Stored data entries

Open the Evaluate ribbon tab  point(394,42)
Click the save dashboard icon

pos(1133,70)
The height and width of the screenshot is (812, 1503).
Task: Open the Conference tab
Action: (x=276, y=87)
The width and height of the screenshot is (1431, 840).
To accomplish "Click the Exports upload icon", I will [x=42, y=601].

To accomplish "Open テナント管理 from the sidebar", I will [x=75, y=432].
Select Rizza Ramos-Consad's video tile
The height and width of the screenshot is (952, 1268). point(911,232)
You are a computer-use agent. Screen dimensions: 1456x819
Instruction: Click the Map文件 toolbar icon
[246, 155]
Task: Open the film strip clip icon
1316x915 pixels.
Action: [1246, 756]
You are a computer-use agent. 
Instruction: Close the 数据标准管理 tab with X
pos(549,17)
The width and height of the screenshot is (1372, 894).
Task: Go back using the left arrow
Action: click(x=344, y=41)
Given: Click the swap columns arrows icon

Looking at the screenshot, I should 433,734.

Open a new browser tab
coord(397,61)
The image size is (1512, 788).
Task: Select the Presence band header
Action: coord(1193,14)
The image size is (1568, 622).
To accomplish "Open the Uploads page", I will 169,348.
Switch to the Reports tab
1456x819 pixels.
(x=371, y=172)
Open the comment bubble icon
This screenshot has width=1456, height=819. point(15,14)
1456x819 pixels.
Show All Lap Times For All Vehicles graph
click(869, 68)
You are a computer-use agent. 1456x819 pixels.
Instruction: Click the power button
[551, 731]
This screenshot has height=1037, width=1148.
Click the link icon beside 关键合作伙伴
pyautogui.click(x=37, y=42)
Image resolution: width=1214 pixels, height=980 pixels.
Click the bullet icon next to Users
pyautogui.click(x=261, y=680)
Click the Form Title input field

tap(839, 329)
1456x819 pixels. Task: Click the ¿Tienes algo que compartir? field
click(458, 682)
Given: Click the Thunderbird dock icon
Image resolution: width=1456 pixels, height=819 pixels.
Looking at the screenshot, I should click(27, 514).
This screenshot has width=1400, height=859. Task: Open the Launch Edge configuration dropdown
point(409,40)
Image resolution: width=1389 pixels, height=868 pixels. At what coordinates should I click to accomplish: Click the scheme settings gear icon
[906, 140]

[What the task requires]
Output exactly the lines from the one containing "Instruction: Click the power button" through the last line of the records, both included. Output nothing else.

[Exercise answer]
Instruction: Click the power button
[551, 731]
This screenshot has height=1037, width=1148.
Click the link icon beside 关键合作伙伴
pyautogui.click(x=37, y=42)
Image resolution: width=1214 pixels, height=980 pixels.
Click the bullet icon next to Users
pyautogui.click(x=261, y=680)
Click the Form Title input field

tap(839, 329)
1456x819 pixels. Task: Click the ¿Tienes algo que compartir? field
click(458, 682)
Given: Click the Thunderbird dock icon
Image resolution: width=1456 pixels, height=819 pixels.
Looking at the screenshot, I should click(27, 514).
This screenshot has width=1400, height=859. Task: Open the Launch Edge configuration dropdown
point(409,40)
Image resolution: width=1389 pixels, height=868 pixels. At what coordinates should I click to accomplish: Click the scheme settings gear icon
[906, 140]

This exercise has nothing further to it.